# Marriage in Dubai



## jessop (May 9, 2012)

I could really do with some advice about marriage in Dubai and wondered if any of you may be able to help me? My partner and I are both British, he's working in the UAE and has a residency visa and I'm currently doing work for UK based companies, splitting my time between the UK and UAE and doing visit visa runs when I need to. We've planned our (Christian) wedding to take place in the UK next year but I was told today that we can marry in the Sharia Court and be recognised as husband and wife in the UAE. I was told that this would only be valid in the UAE and that we can still have our wedding as planned in the UK.

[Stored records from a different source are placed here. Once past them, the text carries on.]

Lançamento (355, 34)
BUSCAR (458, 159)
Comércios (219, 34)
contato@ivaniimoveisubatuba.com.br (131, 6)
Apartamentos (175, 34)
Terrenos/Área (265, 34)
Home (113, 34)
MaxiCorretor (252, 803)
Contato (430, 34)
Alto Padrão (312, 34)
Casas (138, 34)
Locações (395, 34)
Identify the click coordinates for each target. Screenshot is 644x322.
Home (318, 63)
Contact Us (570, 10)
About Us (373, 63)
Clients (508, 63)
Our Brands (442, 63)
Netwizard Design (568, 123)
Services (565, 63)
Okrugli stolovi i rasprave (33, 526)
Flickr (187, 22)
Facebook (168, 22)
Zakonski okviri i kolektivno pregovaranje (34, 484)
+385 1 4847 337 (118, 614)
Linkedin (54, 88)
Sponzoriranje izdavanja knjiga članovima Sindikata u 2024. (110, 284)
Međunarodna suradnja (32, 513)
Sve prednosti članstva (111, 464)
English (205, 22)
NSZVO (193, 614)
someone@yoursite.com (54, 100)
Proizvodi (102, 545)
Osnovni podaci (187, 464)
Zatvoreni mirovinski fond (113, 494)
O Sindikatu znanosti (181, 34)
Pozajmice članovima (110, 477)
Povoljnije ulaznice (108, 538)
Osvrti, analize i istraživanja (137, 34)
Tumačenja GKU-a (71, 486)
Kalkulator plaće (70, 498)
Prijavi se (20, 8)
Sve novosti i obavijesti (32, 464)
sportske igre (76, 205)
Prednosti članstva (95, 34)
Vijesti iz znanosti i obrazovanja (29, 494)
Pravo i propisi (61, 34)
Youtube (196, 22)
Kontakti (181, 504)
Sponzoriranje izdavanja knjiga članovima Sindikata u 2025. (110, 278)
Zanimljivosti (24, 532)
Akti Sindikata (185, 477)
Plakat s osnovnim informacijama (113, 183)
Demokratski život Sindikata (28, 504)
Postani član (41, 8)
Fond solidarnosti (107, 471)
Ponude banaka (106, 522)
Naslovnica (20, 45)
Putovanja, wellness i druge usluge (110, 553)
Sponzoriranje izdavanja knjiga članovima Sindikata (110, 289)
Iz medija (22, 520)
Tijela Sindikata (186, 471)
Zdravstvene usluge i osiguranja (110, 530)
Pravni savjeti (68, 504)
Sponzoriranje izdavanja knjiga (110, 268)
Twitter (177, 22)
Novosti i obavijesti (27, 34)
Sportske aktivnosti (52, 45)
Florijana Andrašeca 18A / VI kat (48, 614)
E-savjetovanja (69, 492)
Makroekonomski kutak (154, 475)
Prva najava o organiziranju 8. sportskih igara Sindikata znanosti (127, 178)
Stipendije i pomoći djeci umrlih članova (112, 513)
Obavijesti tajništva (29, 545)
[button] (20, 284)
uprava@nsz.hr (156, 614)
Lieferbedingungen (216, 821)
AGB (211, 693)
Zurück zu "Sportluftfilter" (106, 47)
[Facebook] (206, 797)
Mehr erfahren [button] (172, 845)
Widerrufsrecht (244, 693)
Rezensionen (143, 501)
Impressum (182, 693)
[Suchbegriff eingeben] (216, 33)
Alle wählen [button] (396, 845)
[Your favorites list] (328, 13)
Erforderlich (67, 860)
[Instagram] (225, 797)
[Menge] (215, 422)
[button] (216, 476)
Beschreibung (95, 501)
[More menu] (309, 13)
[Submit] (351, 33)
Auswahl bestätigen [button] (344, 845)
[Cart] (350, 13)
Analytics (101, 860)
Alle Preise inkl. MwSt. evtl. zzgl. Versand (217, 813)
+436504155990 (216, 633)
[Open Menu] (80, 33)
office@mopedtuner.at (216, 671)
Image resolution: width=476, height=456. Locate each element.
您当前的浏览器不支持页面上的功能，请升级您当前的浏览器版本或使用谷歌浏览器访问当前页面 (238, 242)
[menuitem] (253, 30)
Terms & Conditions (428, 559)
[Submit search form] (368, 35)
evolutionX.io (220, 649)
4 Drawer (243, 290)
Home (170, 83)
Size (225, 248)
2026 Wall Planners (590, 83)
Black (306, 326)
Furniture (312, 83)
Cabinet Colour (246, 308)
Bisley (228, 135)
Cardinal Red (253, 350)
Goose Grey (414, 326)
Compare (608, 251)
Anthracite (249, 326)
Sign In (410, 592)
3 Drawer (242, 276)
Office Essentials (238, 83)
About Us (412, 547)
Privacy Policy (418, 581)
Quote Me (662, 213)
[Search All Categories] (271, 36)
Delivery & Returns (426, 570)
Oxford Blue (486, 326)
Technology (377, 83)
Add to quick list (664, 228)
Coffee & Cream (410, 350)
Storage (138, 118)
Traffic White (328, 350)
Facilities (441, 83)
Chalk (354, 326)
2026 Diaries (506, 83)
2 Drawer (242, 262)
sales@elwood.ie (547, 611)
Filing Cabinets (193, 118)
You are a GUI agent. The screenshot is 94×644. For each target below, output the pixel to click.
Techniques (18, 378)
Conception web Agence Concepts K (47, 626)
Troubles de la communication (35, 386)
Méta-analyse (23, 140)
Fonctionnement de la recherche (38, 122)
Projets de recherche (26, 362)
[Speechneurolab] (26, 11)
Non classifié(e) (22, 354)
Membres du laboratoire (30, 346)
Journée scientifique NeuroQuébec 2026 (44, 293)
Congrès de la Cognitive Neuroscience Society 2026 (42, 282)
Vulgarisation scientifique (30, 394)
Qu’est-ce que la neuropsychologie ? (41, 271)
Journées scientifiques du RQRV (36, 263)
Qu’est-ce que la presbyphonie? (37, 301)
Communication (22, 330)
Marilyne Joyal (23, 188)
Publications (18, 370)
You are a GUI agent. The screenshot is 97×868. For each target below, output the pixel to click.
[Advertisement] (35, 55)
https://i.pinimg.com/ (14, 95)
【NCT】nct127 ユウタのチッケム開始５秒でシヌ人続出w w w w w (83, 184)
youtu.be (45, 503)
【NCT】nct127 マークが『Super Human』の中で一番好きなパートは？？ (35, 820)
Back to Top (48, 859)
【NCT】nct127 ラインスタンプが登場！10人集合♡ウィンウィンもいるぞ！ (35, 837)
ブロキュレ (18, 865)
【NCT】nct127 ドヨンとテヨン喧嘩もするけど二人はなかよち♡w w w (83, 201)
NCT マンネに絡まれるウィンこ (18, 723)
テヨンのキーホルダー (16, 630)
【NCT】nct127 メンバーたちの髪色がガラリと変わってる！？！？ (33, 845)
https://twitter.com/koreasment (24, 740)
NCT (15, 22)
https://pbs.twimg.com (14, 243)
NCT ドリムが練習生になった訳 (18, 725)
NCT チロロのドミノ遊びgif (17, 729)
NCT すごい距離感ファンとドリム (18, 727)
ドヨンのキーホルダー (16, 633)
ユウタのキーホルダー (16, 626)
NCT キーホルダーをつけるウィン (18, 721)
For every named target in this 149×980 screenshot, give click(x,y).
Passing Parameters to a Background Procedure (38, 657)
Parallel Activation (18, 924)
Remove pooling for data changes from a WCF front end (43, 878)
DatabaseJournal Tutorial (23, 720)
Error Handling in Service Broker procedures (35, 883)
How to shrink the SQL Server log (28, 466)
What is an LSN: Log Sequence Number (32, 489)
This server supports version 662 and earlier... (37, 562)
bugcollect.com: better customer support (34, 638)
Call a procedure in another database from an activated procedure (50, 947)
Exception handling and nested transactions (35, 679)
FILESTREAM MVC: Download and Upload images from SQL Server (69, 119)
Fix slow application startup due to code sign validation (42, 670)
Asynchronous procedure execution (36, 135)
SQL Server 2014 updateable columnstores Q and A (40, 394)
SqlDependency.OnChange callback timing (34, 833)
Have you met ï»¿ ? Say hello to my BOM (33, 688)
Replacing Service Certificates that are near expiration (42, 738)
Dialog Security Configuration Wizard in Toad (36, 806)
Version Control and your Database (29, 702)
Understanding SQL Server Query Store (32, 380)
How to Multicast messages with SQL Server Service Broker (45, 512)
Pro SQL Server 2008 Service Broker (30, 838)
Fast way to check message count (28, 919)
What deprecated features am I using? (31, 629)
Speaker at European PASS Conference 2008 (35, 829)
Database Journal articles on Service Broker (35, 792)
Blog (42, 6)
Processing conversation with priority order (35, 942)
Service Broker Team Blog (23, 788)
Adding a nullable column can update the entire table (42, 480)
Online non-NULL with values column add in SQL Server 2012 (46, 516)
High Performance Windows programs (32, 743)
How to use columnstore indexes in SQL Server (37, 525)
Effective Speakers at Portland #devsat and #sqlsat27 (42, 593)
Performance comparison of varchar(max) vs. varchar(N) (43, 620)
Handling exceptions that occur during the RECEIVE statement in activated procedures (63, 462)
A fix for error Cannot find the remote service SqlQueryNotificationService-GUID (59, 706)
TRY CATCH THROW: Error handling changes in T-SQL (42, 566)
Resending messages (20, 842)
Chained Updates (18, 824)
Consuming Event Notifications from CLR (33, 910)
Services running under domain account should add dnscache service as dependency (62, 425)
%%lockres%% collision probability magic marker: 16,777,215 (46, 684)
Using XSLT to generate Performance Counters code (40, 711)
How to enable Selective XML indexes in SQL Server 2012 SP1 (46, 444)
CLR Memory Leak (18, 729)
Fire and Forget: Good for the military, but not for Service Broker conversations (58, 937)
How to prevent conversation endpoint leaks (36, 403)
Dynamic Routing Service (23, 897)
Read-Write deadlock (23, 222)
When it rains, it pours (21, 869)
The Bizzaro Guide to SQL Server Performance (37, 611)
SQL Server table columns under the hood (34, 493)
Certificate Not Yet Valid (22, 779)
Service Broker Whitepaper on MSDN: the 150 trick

Having done a bit of research on the internet I'm not sure if you have to be Muslim in order to marry in the Sharia Court, does anyone know? I understand that we can have a Christian wedding in Dubai but that seems to make us legal in the UK too, and I don't want to forfeit the wedding we've planned.

If you can shed any light on this it would be much appreciated! Thanks in advance.


----------



## MElady (May 5, 2012)

I've heard the same but only if the groom is muslim can anyone who experienced this chime in ?


----------



## Toon (Feb 28, 2012)

Have a chat to the Christian Churches in UAE, you don't need to be married under sharia.

There's one (St. Mary's I think) in Bur Dubai and also one in Jebel Ali.

They'll marry you properly, and within UAE law.


----------